Comprovámos ainda que os níveis plasmáticos de ENPP1 se correlacionam com a carga metastática e inversamente com a sobrevida global dos animais, realçando o seu potencial como alvo terapêutico e biomarcador de prognóstico.

Resultados e impacto


Este estudo permitiu compreender os mecanismos celulares e moleculares que ocorrem durante a metastização cerebral no cancro da mama HER2+, evidenciando a disfunção da barreira hematoencefálica como um passo crucial nesse processo.

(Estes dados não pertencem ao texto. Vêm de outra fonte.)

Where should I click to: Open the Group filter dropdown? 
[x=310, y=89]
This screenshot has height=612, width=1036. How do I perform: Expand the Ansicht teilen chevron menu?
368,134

Percebemos que a disfunção endotelial antecede a chegada das células tumorais ao cérebro e que é mediada pelo tumor primário, através da secreção da proteína ENPP1 na corrente sanguínea. Até ao momento, não são conhecidos fatores de risco que permitam antecipar o desenvolvimento de metástases cerebrais em doentes com cancro da mama HER2+. Na maioria dos casos, as metástases são diagnosticadas apenas quando há suspeitas, geralmente após o aparecimento de sintomas clínicos, sendo a sobrevida média, com as terapias atuais, de 3 a 12 meses com inevitável declínio da qualidade de vida. Neste contexto, a descoberta apresentada neste estudo pode contribuir para melhorar o diagnóstico e reduzir a mortalidade destes doentes.


Os nossos resultados mostraram que os níveis plasmáticos de ENPP1 se correlacionam com a carga metastática, posicionando-o como biomarcador sanguíneo preditivo do risco de metastização cerebral. Não menos importante é o potencial da ENPP1 como alvo terapêutico na prevenção da disfunção endotelial e formação de metástases.

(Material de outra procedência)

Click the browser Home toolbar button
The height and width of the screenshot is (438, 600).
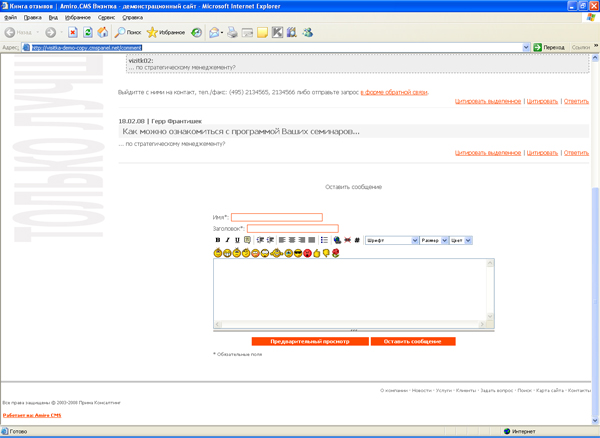point(103,32)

Acreditamos que esta descoberta pode, no futuro, contribuir para o diagnóstico precoce de metástases cerebrais em doentes com cancro da mama HER2+ metastático e abrir caminho para o desenvolvimento de terapias preventivas. Apesar deste estudo ter sido realizado em cancro da mama HER2+, pretendemos alargar a outros tumores, como o melanoma e o cancro do pulmão, que têm elevada propensão para metastizar para o cérebro.